§ **Directions**
Extract exactly and only the lines of the data below, starting at the line with "Select the Skica sketch tool" and stopping after the final line.
**********
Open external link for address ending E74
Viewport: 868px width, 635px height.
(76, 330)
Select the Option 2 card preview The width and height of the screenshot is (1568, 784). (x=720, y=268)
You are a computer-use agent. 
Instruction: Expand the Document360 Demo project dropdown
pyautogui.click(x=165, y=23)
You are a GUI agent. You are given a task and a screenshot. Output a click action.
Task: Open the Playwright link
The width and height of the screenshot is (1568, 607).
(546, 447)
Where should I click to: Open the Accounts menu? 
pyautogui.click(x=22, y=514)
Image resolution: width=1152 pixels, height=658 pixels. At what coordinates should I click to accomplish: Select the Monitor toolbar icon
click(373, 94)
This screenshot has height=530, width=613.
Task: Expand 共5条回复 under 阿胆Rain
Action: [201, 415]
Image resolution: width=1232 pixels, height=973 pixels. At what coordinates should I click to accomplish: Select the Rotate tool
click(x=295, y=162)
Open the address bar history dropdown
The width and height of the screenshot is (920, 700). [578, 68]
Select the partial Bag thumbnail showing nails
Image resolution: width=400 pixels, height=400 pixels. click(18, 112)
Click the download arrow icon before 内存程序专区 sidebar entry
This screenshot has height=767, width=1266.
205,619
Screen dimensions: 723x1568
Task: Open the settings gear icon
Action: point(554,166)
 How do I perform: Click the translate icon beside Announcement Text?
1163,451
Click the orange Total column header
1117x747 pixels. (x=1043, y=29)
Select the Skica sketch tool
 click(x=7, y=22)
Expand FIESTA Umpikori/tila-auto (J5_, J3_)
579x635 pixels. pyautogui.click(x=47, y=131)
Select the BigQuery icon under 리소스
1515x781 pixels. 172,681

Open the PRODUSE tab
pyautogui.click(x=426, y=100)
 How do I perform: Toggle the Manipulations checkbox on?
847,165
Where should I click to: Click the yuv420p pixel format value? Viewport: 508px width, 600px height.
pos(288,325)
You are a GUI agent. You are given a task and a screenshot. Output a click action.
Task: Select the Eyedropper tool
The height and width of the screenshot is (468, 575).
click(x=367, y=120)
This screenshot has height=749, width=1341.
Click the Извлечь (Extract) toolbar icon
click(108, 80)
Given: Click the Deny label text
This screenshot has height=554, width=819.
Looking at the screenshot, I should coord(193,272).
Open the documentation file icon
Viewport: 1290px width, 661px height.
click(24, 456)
**********
§ **Result**
Select the Skica sketch tool
 click(x=7, y=22)
Expand FIESTA Umpikori/tila-auto (J5_, J3_)
579x635 pixels. pyautogui.click(x=47, y=131)
Select the BigQuery icon under 리소스
1515x781 pixels. 172,681

Open the PRODUSE tab
pyautogui.click(x=426, y=100)
 How do I perform: Toggle the Manipulations checkbox on?
847,165
Where should I click to: Click the yuv420p pixel format value? Viewport: 508px width, 600px height.
pos(288,325)
You are a GUI agent. You are given a task and a screenshot. Output a click action.
Task: Select the Eyedropper tool
The height and width of the screenshot is (468, 575).
click(x=367, y=120)
This screenshot has height=749, width=1341.
Click the Извлечь (Extract) toolbar icon
click(108, 80)
Given: Click the Deny label text
This screenshot has height=554, width=819.
Looking at the screenshot, I should coord(193,272).
Open the documentation file icon
Viewport: 1290px width, 661px height.
click(24, 456)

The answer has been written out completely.